In situations where you have difficulty determining whether the precipitating event or exposure occurred in the work environment or away from work, 29 C.F.R. § 1904.5(b)(3) provides that employers must evaluate the employee’s work duties and environment to determine whether one or more events or exposures in the work environment either caused or contributed to the resulting condition or significantly aggravated a pre-existing condition.
Another question that often arises is how to handle injuries and illnesses that occur while an employee is traveling. 29 C.F.R. § 1904.5(b)(6) provides that “injuries and illnesses that occur while an employee is traveling are work-related if, at the time of the injury or illness, the employee was engaged in work activities “in the interest of you.” Examples include travel to and from customer contacts; conducting job tasks; and entertaining or being entertained to transact, discuss, or promote business at the direction of you. Injuries and illnesses that occur when the employee is traveling do not have to be recorded if the employee has checked into a hotel or motel for one or more days or has taken a detour for personal reasons.

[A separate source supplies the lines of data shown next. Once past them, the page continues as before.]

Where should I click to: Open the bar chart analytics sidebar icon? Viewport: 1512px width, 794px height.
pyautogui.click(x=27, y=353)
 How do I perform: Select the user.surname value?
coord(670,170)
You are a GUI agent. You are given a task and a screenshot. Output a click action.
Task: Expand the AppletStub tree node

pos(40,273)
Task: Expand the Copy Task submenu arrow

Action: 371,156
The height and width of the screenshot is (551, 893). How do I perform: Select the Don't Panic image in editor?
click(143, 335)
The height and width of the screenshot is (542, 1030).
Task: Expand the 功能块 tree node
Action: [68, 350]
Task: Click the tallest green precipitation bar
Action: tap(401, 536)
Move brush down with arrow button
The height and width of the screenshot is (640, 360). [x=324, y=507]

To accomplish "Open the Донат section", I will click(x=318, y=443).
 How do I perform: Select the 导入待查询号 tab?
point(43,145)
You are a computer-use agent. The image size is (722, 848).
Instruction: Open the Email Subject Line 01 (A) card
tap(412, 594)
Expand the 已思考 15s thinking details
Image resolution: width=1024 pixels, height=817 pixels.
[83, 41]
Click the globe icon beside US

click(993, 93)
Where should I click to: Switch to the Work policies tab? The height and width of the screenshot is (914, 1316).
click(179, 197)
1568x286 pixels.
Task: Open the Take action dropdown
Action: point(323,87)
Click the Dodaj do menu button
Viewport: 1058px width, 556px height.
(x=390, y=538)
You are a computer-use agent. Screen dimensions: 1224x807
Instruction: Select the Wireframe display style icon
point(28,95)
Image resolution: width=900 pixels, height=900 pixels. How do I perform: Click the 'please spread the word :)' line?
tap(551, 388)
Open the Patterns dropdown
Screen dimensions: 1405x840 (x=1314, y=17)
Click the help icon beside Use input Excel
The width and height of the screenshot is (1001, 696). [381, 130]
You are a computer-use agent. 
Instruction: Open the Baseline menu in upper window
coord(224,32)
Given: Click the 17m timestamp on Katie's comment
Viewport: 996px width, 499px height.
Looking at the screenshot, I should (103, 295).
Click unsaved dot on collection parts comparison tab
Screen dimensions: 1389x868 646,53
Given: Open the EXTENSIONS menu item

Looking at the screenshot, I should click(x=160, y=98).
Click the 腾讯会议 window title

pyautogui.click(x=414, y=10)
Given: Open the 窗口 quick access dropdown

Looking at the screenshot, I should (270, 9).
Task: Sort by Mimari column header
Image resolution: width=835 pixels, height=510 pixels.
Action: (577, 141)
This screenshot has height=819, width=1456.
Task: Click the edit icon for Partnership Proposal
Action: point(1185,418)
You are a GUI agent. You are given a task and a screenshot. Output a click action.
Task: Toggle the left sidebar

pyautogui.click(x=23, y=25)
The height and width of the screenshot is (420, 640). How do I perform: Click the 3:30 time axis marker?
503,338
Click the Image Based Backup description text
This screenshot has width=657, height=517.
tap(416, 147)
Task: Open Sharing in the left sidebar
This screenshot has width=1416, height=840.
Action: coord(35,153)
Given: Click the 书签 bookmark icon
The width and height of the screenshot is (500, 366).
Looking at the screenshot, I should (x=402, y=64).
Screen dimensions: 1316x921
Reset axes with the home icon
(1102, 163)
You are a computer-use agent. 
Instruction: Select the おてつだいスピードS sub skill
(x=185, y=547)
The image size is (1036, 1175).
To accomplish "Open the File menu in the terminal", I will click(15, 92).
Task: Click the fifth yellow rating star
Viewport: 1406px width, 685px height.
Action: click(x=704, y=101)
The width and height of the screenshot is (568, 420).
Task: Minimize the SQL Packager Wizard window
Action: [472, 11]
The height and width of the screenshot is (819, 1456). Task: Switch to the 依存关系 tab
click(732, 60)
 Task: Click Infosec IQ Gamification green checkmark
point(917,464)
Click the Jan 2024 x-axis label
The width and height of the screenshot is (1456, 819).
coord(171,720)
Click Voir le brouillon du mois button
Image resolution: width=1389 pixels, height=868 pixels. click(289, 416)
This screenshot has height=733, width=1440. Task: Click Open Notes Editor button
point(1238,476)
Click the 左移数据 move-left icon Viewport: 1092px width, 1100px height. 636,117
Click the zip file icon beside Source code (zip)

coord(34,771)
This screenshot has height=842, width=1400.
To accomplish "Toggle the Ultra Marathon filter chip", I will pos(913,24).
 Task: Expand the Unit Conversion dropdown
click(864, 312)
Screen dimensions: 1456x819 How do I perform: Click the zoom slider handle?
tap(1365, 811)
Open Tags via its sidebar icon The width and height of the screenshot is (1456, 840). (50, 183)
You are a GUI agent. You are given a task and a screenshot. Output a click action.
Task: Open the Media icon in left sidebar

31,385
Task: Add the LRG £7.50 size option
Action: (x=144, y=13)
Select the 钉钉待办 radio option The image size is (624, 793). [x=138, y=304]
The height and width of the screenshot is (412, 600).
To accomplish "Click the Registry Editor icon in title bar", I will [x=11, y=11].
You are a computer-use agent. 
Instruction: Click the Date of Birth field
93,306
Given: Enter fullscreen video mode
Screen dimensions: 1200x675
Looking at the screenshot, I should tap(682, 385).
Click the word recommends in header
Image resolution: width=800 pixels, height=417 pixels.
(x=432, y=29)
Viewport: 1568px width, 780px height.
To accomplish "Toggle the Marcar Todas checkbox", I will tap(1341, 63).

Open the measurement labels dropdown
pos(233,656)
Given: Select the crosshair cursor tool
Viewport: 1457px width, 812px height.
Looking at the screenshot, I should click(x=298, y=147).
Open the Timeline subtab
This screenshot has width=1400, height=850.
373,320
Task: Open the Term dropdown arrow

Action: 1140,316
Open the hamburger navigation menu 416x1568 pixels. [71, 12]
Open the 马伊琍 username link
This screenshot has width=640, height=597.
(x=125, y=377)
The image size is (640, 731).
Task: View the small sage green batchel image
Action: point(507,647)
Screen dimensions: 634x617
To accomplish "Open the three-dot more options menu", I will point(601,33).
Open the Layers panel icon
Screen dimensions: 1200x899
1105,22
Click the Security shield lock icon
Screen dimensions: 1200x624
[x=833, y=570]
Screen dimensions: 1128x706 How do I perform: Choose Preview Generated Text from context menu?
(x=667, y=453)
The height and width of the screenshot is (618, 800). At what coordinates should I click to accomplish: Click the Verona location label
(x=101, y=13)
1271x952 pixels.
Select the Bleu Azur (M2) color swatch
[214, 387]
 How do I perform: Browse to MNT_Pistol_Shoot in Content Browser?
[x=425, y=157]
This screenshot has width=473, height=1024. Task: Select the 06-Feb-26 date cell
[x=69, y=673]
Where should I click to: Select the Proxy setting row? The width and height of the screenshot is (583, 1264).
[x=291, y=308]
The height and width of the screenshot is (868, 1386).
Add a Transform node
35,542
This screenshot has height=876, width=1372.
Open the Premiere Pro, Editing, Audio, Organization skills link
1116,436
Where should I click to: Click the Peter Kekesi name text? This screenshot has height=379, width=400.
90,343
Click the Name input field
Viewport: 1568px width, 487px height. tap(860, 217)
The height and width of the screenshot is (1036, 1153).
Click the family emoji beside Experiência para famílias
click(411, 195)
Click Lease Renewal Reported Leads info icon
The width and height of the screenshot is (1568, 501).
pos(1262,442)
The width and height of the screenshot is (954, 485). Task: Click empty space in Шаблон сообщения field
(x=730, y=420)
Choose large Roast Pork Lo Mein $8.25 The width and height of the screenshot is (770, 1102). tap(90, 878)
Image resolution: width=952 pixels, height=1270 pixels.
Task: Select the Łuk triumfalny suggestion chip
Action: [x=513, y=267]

Injuries or illnesses that occur when the employee is on travel status do not have to be recorded if they meet one of the exceptions listed below (29 C.F.R. §1904.5)b)(6)).
|If the employee has…||You may use the following to determine if an injury or illness is work related.|
|Checked into a hotel or motel for one or more days.||When a traveling employee checks into a hotel, motel, or other temporary residence, he or she establishes a “home away from home.” You must evaluate the employee’s activities after he or she checks into the hotel, motel, or other temporary residence for their work-relatedness in the same manner as you evaluate the activities of a non-traveling employee. When the employee checks into the temporary residence, he or she is considered to have left the work environment. When the employee begins work each day, he or she re-enters the work environment. If the employee has established a “home away from home” and is reporting to a fixed worksite each day, you also do not consider injuries or illnesses work-related if they occur while the employee is commuting between the temporary residence and the job location.|
|Taken a detour for personal reasons||Injuries or illnesses are not considered work-related if they occur while the employee is on a personal detour from a reasonably direct route of travel (e.g., has taken a side trip for personal reasons.)|
Injuries and illnesses that occur while an employee is working at home will be considered work-related if the injury or illness occurs while the employee is performing work for pay or commission in the home, and the injury or illness is directly related to the performance of the work rather than to the general home environment or setting. If an employee, for example, drops a box of work documents and injures his/her foot, the case is considered work-related. If an employee is injured because he/she trips on the family dog while rushing to answer a work phone call, the case is not considered work-related. If the employee is electrocuted because of faulty home wiring, the injury is not work-related. 29 C.F.R. § 1904.5(b)(7).